■ **Wat wordt gevraagd**
a) Herschrijf de alinea uit de forumdiscussie die begint met "Als de truss star zou zijn" als een korte opsomming. Behoud daarbij de belangrijkste gegevens.
b) Neem alstublieft letterlijk over uit de forumdiscussie wat begint met "Als de truss" en doorloopt tot en met "de helft van.".
c) Geef bij elke bewering aan of die overeenkomt met de forumdiscussie. Antwoord met ja of nee en citeer letterlijk de woorden die de doorslag geven: (i) Volgens Vervallen houden verhuurbedrijven het zwakste statief aan als maximaal draagvermogen. (ii) Volgens renevanh is bij een ongelijke verdeling eenvoudig uit te rekenen waar je hoeveel mag hangen. (iii) Gast1401081 houdt de helft van de maximale werklast aan als er mensen in de buurt of onder kunnen komen.

■ **Aangeleverde tekst**
Het zal niet de trussen/koppelingen zijn die in jouw geval de zwakste schakel vormen maar de statieven.

----------


## renevanh

> dat is een fout die veel mensen maken. 2 x 85 kilo maximum draagvermogen wil niet zeggen dat je er 190 kilo aan mag hangen!



Dat bedoelde ik ook: er kan maximaal 190KG aanhangen, maar dat is alles behalve veilig.

René

----------


## Vervallen

jouw berekening klopt wel aardig, maar gaat alleen op als je het gewicht gelijk verdeeld.

bij gelijke verdeling is de berekening:

2 * 85 * 0,75 = 127.5 kg - de trussen

Verhuurbedrijven houden vaak een andere berekening aan:

zwakste statief is het maximale draagvermogen, dit om te verkomen dat iemand 127,5 kilo aan 1 kant hangt.

----------


## renevanh

> bij gelijke verdeling is de berekening:
> 
> 2 * 85 * 0,75 = 127.5 kg - de trussen



Dan was die 25% van mij een hele goede gok!

Overigens is bij een ongelijke verdeling het erg lastig om uit te rekenen waar je hoeveel mag hangen...

René

----------


## Vervallen

daarom gebruiken verhuurbedrijven een andere rekenmanier

----------


## Gast1401081

Dat zijn dan erg grote beunhazen. Normaal houden we de helft aan van de max werklast als er mensen in de buurt / onder kunnen komen. 

Als de truss star zou zijn ( en dus een oneindige belasting zou kunnen hebben is de max last per paal 85, >>> 2 palen maakt een starre belasting van 170, maar indien er mensen ( inclusief jezelf!!!!)  onder kunnen komen : totale max last = 85 kilo, symmetrisch verdeeld. punt. Ofwel 42,5 kilo per paal.

Nu de truss op zich zelf, die kan maar een bepaalde last dragen, daarna knikt-ie in elkaar. Die massa staat vast wel ergens op een site ofzo,. Dus  massa max toelaatbaar is bekend bij 2, 4, of 20 meter. daar nemen we ook weer de helft van.

■ **Materiaal**
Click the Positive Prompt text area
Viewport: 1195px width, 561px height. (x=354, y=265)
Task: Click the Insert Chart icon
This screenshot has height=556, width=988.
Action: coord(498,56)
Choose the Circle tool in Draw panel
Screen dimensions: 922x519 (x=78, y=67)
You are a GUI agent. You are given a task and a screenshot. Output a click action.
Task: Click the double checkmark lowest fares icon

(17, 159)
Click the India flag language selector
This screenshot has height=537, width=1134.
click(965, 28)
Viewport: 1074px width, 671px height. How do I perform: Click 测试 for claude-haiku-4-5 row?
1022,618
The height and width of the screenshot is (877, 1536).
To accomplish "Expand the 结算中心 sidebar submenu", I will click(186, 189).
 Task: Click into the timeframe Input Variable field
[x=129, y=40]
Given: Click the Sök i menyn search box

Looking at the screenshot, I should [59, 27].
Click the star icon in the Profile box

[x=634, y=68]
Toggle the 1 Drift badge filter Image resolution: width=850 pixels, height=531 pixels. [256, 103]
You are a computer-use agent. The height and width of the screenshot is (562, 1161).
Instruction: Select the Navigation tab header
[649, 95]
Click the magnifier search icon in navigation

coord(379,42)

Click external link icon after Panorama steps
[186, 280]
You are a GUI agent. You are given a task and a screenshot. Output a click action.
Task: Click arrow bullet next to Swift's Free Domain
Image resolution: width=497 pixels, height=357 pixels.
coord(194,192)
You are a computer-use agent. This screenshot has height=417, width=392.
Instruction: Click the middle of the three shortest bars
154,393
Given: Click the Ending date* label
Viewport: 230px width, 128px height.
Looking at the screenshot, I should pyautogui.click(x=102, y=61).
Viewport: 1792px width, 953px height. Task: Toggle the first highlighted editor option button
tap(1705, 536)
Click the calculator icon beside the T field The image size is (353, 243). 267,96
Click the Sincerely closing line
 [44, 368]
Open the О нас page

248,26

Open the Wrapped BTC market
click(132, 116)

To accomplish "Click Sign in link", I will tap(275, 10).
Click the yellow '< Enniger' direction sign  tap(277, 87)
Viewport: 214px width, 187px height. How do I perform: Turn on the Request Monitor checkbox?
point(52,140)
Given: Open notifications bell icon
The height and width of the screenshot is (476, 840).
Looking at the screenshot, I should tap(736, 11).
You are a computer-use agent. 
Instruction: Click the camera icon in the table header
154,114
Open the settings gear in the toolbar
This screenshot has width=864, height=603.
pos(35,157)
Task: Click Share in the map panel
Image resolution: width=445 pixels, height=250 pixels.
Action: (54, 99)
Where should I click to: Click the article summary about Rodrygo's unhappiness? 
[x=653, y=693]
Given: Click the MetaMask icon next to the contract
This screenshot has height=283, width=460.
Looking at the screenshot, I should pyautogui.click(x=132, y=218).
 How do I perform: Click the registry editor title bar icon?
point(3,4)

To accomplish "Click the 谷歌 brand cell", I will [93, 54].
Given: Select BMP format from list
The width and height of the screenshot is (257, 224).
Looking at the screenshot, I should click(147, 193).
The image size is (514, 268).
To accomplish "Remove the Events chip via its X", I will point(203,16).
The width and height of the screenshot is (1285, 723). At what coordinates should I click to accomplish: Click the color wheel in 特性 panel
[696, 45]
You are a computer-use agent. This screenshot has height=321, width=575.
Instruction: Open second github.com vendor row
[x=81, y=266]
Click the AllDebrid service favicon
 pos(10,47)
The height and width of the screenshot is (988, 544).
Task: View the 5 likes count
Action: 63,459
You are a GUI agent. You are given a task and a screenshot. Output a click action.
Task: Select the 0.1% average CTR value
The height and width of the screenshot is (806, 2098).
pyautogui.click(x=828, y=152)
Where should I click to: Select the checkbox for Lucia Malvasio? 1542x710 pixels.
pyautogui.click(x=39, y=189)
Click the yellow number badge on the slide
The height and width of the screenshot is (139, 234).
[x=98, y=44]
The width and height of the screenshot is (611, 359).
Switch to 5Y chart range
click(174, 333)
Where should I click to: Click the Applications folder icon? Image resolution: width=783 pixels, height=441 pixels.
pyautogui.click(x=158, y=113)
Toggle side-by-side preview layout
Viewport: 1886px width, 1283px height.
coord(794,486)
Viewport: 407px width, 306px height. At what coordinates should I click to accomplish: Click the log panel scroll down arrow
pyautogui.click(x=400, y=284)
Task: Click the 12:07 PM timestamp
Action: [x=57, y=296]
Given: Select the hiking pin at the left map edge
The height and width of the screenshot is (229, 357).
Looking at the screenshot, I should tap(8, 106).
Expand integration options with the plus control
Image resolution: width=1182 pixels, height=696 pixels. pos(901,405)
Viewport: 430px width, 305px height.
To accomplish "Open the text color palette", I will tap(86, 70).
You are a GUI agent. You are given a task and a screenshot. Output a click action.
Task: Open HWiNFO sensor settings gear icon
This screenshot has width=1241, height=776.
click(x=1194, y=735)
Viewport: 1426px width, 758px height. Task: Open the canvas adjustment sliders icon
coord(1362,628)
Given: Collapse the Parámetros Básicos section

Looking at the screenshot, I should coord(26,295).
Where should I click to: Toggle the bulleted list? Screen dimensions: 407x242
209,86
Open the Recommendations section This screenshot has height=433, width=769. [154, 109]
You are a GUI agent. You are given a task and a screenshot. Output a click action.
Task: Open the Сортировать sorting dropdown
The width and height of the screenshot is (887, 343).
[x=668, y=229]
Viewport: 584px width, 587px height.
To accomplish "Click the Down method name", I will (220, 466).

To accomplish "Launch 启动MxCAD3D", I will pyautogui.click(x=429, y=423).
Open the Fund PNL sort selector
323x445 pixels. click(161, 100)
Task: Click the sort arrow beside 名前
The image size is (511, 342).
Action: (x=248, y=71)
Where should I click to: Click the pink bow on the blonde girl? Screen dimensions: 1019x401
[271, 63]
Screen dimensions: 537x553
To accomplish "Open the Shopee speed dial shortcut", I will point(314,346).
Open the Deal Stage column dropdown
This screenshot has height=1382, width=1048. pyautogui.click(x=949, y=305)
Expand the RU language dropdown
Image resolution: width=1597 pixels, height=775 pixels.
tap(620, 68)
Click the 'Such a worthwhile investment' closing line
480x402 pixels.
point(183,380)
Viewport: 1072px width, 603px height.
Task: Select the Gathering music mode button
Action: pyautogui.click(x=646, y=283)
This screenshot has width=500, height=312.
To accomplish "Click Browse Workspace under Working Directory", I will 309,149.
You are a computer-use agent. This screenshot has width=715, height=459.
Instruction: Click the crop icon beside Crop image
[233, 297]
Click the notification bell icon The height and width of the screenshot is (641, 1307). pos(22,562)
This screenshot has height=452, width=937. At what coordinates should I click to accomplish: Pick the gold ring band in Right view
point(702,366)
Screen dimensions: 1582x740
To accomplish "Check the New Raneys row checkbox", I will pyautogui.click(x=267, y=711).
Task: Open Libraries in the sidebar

■ **Antwoorden**
a)
- Bij een starre truss is de maximale last per paal 85 kilo. Met twee palen is dat samen 170 kilo.
- Als er mensen (ook jijzelf) onder kunnen komen, is de totale maximale last 85 kilo, symmetrisch verdeeld.
- Dat is 42,5 kilo per paal.

b)
Als de truss star zou zijn ( en dus een oneindige belasting zou kunnen hebben is de max last per paal 85, >>> 2 palen maakt een starre belasting van 170, maar indien er mensen ( inclusief jezelf!!!!)  onder kunnen komen : totale max last = 85 kilo, symmetrisch verdeeld. punt. Ofwel 42,5 kilo per paal.

Nu de truss op zich zelf, die kan maar een bepaalde last dragen, daarna knikt-ie in elkaar. Die massa staat vast wel ergens op een site ofzo,. Dus  massa max toelaatbaar is bekend bij 2, 4, of 20 meter. daar nemen we ook weer de helft van.

c)
(i) Ja: "zwakste statief is het maximale draagvermogen"
(ii) Nee: "Overigens is bij een ongelijke verdeling het erg lastig om uit te rekenen waar je hoeveel mag hangen..."
(iii) Ja: "Normaal houden we de helft aan van de max werklast als er mensen in de buurt / onder kunnen komen."